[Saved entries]
* * * * *

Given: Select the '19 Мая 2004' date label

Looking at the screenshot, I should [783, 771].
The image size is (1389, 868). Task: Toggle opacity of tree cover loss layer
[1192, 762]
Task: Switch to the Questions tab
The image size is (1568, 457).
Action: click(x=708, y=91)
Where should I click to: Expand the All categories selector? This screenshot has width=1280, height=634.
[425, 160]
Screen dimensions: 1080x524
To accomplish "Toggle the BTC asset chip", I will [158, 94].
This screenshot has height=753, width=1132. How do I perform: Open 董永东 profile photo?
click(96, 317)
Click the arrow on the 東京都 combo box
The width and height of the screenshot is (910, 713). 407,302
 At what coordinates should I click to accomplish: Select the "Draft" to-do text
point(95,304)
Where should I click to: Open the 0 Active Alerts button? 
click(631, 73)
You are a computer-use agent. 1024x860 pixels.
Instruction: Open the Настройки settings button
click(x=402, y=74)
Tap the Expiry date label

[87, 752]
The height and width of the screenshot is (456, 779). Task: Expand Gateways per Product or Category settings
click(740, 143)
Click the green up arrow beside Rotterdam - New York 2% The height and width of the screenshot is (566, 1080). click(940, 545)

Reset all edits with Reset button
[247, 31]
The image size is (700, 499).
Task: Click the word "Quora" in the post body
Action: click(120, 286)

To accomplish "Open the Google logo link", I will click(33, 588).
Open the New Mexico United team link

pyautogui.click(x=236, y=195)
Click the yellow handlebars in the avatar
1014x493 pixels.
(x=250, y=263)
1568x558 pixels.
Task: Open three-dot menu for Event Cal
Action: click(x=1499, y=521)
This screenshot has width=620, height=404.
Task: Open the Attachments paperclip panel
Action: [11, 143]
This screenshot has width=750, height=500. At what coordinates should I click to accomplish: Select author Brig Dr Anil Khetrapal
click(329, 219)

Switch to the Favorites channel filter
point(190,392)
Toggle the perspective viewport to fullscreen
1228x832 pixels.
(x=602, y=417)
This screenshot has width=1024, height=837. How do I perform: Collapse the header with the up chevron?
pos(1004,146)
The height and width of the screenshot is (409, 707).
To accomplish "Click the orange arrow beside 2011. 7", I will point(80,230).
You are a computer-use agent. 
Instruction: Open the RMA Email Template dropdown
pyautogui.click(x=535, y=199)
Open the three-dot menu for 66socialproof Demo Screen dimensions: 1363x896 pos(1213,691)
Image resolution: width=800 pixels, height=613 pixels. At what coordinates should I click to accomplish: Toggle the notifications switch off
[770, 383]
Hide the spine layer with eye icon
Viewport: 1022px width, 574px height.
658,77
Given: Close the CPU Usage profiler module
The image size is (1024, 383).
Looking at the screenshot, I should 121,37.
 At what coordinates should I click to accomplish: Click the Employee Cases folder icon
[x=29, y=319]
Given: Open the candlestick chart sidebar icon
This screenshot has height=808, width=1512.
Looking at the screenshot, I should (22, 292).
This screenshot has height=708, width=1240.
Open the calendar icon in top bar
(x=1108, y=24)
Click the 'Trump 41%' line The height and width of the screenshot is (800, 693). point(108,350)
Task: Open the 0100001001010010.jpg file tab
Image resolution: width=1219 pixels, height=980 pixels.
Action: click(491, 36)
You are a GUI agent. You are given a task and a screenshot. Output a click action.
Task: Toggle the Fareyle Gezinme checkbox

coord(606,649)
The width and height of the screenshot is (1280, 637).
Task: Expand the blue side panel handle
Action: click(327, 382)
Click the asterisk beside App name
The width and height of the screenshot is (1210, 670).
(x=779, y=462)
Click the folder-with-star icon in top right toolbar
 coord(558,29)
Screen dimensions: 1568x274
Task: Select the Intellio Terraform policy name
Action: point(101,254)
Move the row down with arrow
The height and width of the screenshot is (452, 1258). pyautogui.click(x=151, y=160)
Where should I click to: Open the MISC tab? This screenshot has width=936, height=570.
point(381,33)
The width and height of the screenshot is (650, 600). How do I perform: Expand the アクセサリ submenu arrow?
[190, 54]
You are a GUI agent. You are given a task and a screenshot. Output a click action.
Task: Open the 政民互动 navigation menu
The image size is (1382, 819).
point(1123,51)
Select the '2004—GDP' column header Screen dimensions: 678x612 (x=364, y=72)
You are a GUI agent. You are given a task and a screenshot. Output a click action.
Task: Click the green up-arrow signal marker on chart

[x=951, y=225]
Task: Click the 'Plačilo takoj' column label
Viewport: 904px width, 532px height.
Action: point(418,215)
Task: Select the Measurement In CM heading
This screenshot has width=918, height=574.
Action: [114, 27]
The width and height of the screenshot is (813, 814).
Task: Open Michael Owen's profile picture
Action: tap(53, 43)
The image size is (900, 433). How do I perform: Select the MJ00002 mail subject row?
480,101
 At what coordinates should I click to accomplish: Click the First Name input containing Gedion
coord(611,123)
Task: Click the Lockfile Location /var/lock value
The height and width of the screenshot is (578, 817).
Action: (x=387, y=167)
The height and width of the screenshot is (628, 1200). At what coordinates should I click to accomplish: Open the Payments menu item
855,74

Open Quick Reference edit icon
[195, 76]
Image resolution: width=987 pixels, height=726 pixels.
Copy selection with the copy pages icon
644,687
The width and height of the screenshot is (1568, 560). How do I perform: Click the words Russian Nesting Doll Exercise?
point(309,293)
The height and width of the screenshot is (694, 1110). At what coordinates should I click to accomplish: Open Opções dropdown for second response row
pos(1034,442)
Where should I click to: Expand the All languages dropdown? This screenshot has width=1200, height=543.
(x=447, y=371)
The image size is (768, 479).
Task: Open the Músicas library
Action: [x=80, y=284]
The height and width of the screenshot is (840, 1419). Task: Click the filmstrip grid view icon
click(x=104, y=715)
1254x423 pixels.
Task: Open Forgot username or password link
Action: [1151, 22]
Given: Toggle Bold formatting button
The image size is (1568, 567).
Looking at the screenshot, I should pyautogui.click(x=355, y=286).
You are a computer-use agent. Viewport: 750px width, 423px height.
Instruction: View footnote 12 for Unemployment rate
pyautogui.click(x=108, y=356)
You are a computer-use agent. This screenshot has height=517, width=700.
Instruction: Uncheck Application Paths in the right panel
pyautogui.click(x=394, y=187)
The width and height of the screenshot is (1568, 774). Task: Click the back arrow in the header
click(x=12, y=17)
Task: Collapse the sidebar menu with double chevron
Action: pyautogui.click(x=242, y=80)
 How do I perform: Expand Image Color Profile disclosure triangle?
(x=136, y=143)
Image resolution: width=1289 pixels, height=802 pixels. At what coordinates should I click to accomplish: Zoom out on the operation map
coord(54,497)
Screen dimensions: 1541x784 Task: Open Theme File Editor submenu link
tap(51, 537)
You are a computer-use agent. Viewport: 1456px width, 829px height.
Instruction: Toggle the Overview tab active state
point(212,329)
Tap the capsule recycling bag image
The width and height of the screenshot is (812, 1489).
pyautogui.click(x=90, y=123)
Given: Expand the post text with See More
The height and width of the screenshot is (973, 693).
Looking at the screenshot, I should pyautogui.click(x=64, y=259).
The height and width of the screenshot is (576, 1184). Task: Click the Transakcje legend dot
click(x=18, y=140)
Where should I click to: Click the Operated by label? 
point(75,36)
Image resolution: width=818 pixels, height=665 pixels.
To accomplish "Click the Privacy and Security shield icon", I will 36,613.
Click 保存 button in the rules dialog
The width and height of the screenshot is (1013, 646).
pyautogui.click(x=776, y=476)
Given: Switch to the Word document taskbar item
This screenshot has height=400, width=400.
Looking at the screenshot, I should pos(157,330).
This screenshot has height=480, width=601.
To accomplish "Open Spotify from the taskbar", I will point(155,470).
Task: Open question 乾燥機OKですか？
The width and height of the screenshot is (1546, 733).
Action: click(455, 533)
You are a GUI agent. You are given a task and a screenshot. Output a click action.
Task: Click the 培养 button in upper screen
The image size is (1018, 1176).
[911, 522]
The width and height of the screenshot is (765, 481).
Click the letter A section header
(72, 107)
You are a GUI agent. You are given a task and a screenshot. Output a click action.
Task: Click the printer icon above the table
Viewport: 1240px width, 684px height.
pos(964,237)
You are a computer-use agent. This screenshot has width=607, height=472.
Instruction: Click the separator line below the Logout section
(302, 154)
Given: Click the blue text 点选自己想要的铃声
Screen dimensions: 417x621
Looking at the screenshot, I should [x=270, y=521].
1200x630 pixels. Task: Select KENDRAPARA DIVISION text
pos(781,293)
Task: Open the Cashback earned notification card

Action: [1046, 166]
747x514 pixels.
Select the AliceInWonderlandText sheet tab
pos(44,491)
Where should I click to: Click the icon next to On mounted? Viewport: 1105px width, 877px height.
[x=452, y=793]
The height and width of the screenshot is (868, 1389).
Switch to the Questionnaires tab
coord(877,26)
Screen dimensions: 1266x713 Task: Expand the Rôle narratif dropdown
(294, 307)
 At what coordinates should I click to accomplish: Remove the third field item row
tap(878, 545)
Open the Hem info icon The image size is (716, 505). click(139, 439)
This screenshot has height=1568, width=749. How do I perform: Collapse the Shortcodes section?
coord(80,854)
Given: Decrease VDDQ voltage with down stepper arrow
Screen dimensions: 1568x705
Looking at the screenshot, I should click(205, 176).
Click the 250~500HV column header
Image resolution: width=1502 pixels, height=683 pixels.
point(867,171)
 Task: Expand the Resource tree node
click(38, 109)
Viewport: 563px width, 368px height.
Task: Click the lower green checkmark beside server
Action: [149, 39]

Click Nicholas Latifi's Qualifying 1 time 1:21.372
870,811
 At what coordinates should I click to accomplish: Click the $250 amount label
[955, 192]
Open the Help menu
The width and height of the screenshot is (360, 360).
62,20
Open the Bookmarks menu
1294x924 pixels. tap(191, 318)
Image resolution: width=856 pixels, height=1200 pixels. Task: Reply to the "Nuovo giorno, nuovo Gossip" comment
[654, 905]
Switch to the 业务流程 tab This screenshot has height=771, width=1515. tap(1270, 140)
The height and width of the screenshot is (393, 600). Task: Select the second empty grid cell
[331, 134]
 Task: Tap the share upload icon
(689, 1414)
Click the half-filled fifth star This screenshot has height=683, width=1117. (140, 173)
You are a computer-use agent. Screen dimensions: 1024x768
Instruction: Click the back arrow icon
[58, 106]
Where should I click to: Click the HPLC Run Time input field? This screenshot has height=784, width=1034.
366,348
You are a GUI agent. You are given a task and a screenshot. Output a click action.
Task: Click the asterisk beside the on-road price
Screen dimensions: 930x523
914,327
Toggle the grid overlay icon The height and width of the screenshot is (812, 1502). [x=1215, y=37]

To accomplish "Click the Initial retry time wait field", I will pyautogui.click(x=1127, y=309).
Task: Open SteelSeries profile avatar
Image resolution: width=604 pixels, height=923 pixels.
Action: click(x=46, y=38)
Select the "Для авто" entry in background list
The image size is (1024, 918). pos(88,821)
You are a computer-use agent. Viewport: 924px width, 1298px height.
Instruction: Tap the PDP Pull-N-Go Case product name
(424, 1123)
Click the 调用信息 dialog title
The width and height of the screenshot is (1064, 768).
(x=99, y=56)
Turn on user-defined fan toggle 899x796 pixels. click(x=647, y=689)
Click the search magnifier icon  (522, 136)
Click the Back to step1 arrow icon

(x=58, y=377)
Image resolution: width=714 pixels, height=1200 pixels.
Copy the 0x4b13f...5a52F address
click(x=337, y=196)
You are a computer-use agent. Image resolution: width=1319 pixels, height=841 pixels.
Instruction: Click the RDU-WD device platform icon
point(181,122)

* * * * *

-- REQUIRED WORK --
Return every line from the entries above that includes the word "avatar".

-- TASK RESULT --
Click the yellow handlebars in the avatar
Task: Open SteelSeries profile avatar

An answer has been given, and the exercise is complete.